BBM dan sumber energi lainnya adalah hak publik karena termasuk kepemilikan umum. Negara hanya berwenang mengelolanya demi kepentingan rakyat. Hal ini didasarkan pada sebuah hadis Rasulullah saw.
"Kaum muslim berserikat dalam tiga hal dan memiliki hak yang sama dalam 3 perkara: air, padang rumput, dan api. Maka haram hukumnya jika dihargai." (HR Ibn Majah dan Ath-Thabarani)
Untuk itu, penguasa harus memberikan akses atas kepemilikan umum ini kepada semua rakyat, baik miskin ataupun kaya. Karena mereka memiliki hak yang sama untuk menikmati semua kekayaan dari alam yang merupakan hajat hidup orang banyak. Negara yang menerapkan sistem Islam akan sebaik mungkin mengelola kepemilikan umum ini, untuk kepentingan publik. Pemimpin dalam Islam akan memberikan apa yang seharusnya menjadi hak rakyat secara gratis, atau jika pun harus membeli dengan harga yang sangat relatif murah sehingga bisa dijangkau oleh semua rakyat.

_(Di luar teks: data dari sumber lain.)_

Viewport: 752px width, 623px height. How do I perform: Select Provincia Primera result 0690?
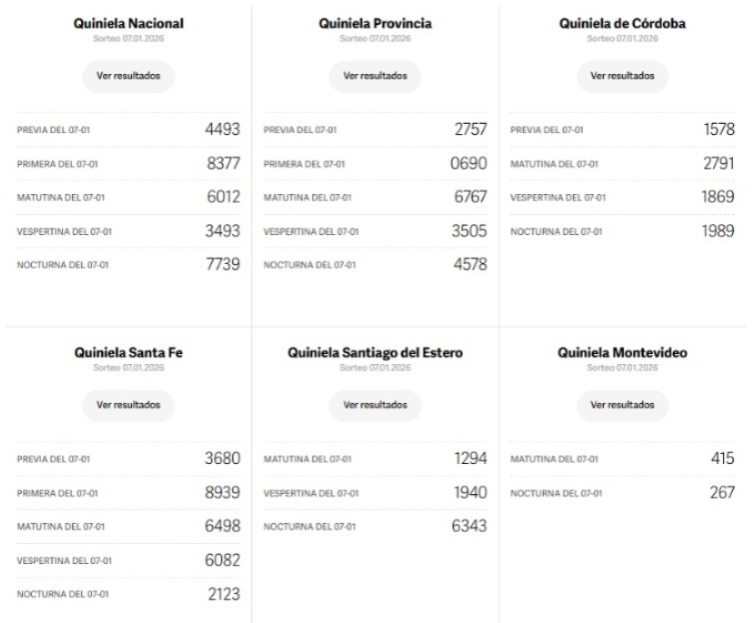tap(468, 163)
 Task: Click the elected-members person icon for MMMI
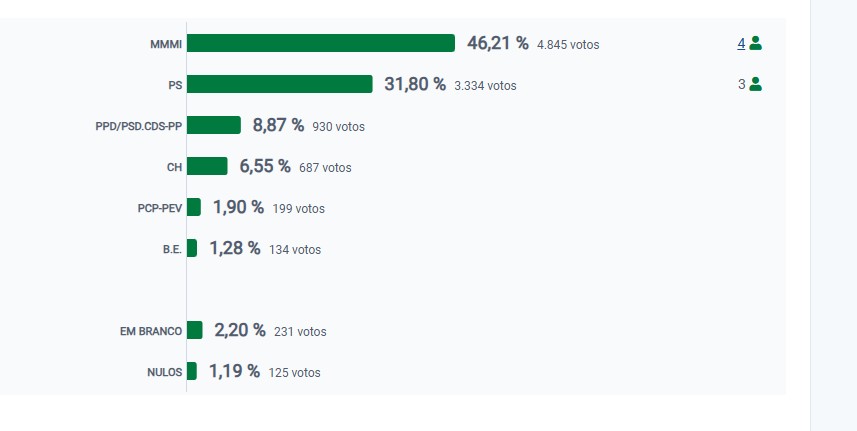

Oleh sebab itu, bertahan dalam sistem demokrasi kapitalisme akan membawa kesengsaraan yang tiada berkesudahan. Sebagai muslim sudah seharusnya harapan dan menjadi tujuan yaitu hanya sistem Islam yang akan menerapkan syariat secara kaffah. Dan harus berani mencampakkan sistem buatan manusia, yaitu demokrasi kapitalisme yang telah terbukti menyengsarakan rakyat. Sudah saatnya umat menerima syariat Islam kaffah dalam sistem yang sahih yang sudah jelas mendatangkan kemaslahatan dan keberkahan.